Rubio-López Ignacio, Costumero Roberto, Ambit Héctor, Gonzalo-Martín Consuelo, Menasalvas Ernestina, Rodríguez González Alejandro
Universidad Politécnica de Madrid, Centro de Tecnología Biomédica, Spain.
Stud Health Technol Inform. 2017;235:251-255.

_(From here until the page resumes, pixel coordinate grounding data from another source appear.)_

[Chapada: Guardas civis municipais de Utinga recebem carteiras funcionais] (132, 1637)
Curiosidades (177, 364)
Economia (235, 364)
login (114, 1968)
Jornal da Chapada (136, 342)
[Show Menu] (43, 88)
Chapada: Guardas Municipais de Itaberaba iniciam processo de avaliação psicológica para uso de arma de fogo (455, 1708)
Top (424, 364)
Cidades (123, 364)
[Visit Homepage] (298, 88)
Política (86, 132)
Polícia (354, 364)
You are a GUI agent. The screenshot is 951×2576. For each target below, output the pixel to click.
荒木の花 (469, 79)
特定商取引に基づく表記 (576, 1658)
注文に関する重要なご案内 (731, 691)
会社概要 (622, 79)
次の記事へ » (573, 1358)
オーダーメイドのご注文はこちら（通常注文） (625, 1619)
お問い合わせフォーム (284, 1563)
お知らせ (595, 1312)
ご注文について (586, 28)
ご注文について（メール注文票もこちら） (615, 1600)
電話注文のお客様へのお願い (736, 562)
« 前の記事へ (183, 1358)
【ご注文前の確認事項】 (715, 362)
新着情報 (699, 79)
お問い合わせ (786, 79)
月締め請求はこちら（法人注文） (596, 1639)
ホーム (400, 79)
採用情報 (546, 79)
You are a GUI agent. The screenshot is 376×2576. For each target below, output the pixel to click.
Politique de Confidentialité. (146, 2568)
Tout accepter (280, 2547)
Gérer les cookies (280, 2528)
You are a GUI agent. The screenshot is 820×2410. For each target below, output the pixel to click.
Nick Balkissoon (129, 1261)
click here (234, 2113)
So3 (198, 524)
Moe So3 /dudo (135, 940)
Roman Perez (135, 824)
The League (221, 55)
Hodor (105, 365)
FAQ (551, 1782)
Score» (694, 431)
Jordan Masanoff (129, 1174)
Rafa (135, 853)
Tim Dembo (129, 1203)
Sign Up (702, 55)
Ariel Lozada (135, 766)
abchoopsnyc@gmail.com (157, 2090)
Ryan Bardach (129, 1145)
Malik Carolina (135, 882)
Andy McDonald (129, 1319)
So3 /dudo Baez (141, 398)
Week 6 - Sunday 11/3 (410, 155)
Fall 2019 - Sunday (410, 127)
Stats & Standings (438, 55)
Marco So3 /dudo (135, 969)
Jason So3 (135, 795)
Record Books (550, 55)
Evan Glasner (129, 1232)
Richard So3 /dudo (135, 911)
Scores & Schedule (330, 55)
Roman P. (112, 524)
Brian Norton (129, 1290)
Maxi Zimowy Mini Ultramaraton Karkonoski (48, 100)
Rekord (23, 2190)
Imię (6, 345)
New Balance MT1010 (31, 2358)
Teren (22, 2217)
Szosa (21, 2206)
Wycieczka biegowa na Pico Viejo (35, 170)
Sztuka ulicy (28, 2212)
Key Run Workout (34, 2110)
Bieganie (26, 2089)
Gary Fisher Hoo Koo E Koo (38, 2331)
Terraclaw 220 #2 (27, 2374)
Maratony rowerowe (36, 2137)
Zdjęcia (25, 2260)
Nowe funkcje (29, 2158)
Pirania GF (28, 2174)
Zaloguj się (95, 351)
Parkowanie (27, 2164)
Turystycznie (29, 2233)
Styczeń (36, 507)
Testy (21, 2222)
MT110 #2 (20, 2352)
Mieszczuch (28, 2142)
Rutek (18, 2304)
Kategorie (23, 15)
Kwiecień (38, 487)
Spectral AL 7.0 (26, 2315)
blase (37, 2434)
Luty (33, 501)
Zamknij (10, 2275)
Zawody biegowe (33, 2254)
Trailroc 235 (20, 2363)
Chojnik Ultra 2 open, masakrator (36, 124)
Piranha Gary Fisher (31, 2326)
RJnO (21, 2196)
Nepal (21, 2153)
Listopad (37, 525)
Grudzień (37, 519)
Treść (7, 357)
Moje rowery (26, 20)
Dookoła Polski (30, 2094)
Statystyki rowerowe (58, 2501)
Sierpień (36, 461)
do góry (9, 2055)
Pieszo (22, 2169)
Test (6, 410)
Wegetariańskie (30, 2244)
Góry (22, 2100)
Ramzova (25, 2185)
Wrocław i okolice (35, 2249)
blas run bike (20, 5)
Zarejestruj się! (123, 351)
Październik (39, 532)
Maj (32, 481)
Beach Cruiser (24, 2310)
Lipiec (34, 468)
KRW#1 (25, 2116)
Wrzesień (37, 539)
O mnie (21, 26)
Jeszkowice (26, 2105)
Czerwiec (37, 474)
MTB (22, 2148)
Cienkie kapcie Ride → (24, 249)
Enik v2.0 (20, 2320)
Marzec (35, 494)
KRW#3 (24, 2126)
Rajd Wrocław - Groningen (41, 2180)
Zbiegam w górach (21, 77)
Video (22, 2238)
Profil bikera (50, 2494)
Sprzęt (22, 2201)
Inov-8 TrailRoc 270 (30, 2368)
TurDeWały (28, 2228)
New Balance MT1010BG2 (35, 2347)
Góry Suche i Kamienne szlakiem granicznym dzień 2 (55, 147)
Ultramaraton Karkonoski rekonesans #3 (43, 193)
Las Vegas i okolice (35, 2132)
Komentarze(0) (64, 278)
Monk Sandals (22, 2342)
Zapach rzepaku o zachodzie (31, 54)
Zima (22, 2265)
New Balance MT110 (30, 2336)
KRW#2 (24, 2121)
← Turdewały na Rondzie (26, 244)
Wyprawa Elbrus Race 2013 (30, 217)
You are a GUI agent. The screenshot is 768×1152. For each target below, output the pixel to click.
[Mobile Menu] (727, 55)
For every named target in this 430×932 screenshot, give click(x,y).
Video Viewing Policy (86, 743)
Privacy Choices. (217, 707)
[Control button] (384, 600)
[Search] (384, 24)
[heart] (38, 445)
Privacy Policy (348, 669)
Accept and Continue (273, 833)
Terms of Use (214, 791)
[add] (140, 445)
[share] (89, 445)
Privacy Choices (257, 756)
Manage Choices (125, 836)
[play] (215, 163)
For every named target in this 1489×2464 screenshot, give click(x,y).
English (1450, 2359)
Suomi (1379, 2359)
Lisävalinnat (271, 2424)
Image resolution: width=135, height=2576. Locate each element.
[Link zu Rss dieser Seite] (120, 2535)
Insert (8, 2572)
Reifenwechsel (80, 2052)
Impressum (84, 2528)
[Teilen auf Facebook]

Electronic Health Records (EHRs) are now being massively used in hospitals what has motivated current developments of new methods to process clinical narratives (unstructured data) making it possible to perform context-based searches. Current approaches to process the unstructured texts in EHRs are based in applying text mining or natural language processing (NLP) techniques over the data. In particular Named Entity Recognition (NER) is of paramount importance to retrieve specific biomedical concepts from the text providing the semantic type of the concept retrieved. However, it is very common that clinical notes contain lots of acronyms that cannot be identified by NER processes and even if they are identified, an acronym may correspond to several meanings, so disambiguation of the found term is needed. In this work we provide an approach to perform acronym disambiguation in Spanish EHR using machine learning techniques.
电子健康记录(EHRs)如今在医院中被大量使用,这推动了当前处理临床叙述(非结构化数据)新方法的发展,使得基于上下文的搜索成为可能。目前处理EHRs中非结构化文本的方法是基于对数据应用文本挖掘或自然语言处理(NLP)技术。特别是命名实体识别(NER)对于从文本中检索特定生物医学概念并提供所检索概念的语义类型至关重要。然而,临床记录中包含许多首字母缩略词是很常见的,这些首字母缩略词无法通过NER流程识别,即使它们被识别出来,一个首字母缩略词可能对应多种含义,因此需要对找到的术语进行消歧。在这项工作中,我们提供了一种使用机器学习技术在西班牙语EHR中进行首字母缩略词消歧的方法。